2.4. General Procedures

A 10 mL aliquot of the drug solution containing 1.0–8.0 mg of ETM was placed in a 100 mL titration flask and acidified with 5 mL of 2 M H₂SO₄. Ten milliliters of 0.01 M cerium (IV) solution was pipetted into the flask and the contents were mixed well. After a standing time of 5 min, the residual oxidant was titrated with ferrous ammonium sulphate (FAS) solution using a drop of ferroin indicator. A blank titration was performed, and the amount in the aliquot was computed from the amount of cerium (IV) that reacted with ETM.

Different aliquots (0.0,0.25,0.5,…, 2.5 mL) of 20 μg/mL ETM solution were accurately transferred into a series of 10 mL calibrated flasks. To each flask 3 mL of 5 M H₂SO₄ was added, followed by 1 mL of 100 μg/mL Ce(IV) solution. The contents were mixed well and the flasks were set aside for 10 min. Finally, 1 mL of 0.05% ODS solution was added to each flask, and the volume was brought to the mark with 5 M H₂SO₄. The absorbance of each solution was measured after 5 min at 470 nm against a water blank.

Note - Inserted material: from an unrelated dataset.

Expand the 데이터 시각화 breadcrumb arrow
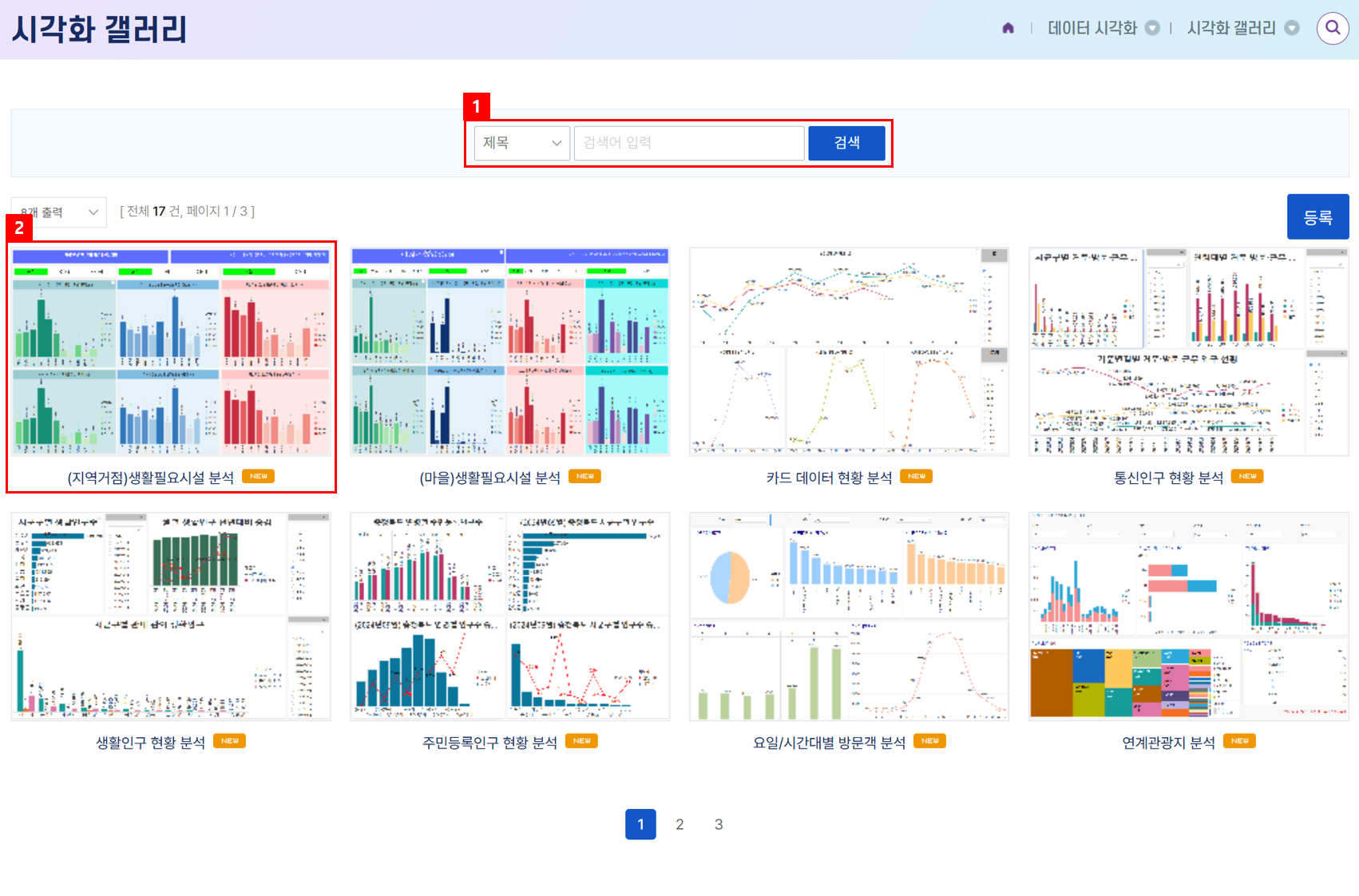 point(1152,28)
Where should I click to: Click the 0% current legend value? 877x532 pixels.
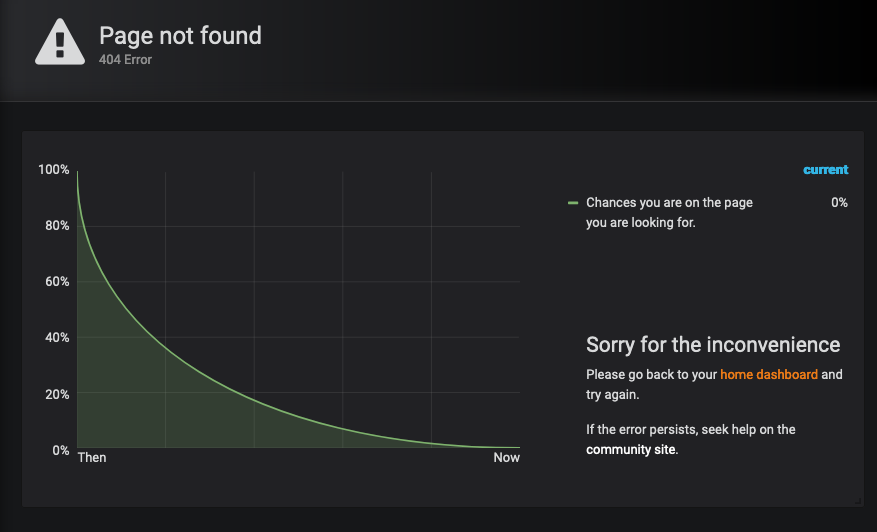pos(839,203)
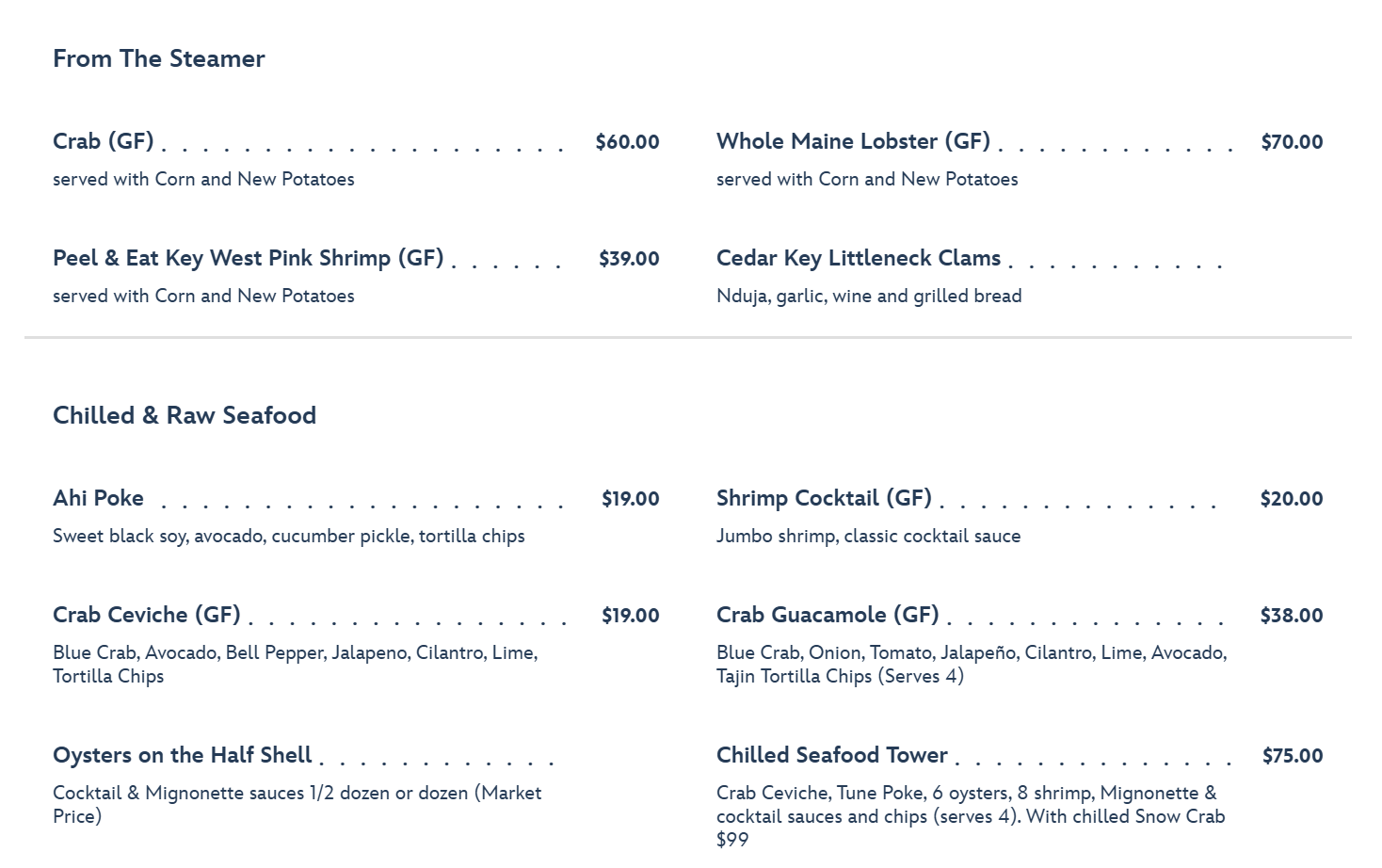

A standard graph was prepared by plotting the difference between blank absorbance and sample absorbance as a function of concentration of the drug, and the concentration of the unknown was computed using the regression equation derived from the absorbance-concentration data.

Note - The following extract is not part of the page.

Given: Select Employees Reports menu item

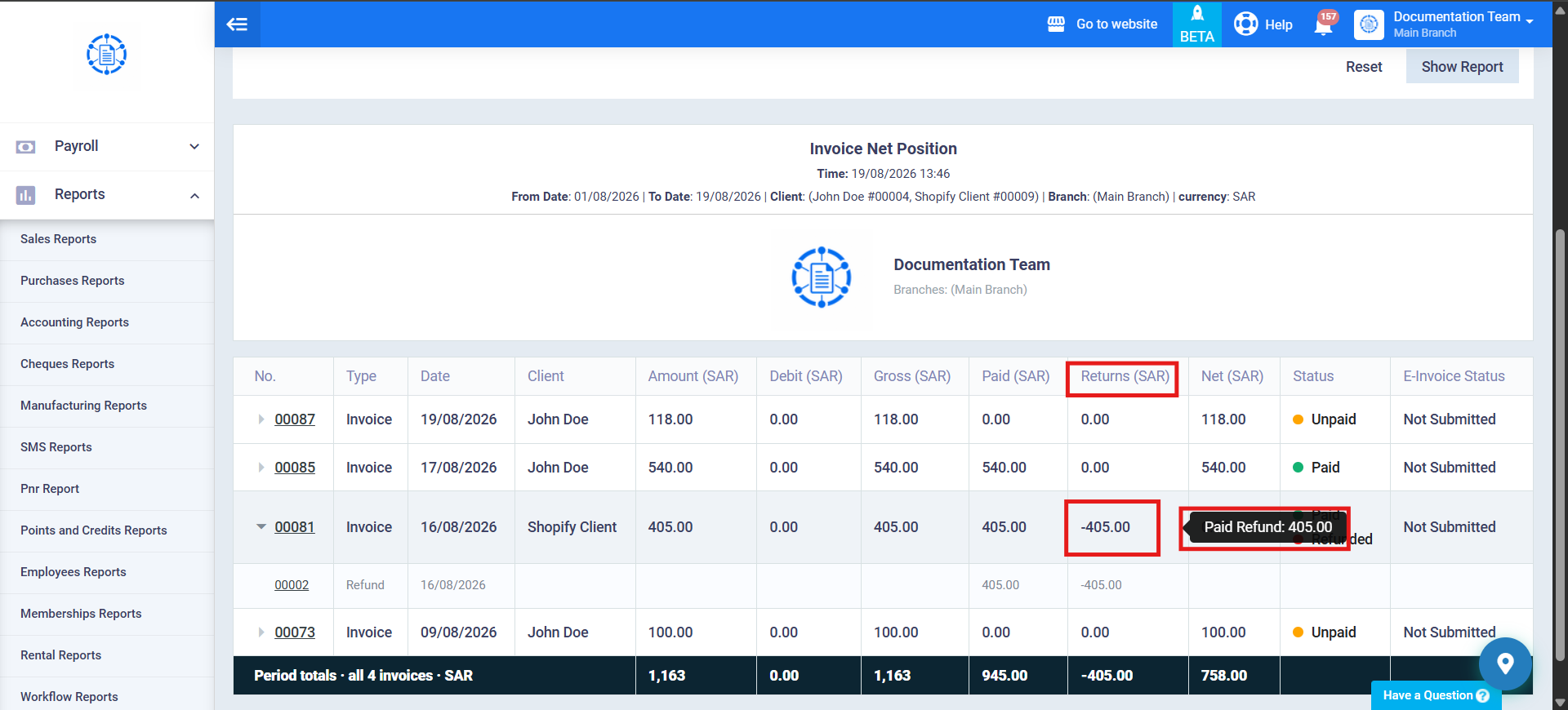Looking at the screenshot, I should click(74, 572).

Twenty tablets were weighed accurately and ground into a fine powder. A portion of the powder equivalent to 100 mg of ETM was weighed accurately and transferred into a 100 mL calibrated flask, 60 mL of 0.1 M H₂SO₄ was added, and the content was shaken for 20 min; the volume was diluted to the mark with 0.1 M H₂SO₄, mixed well, and filtered using Whatman 42 filter paper. The filtrate (1 mg/mL in ETM) was used in assay by titrimetry, and the same solution was diluted to 20 μg/mL level for assay by spectrophotometry.

The assay validation procedures were carried out according to the current ICH guidelines [24], which include linear range, limits of detection (LOD) and quantification (LOQ), precision, accuracy, robustness, ruggedness, and selectivity.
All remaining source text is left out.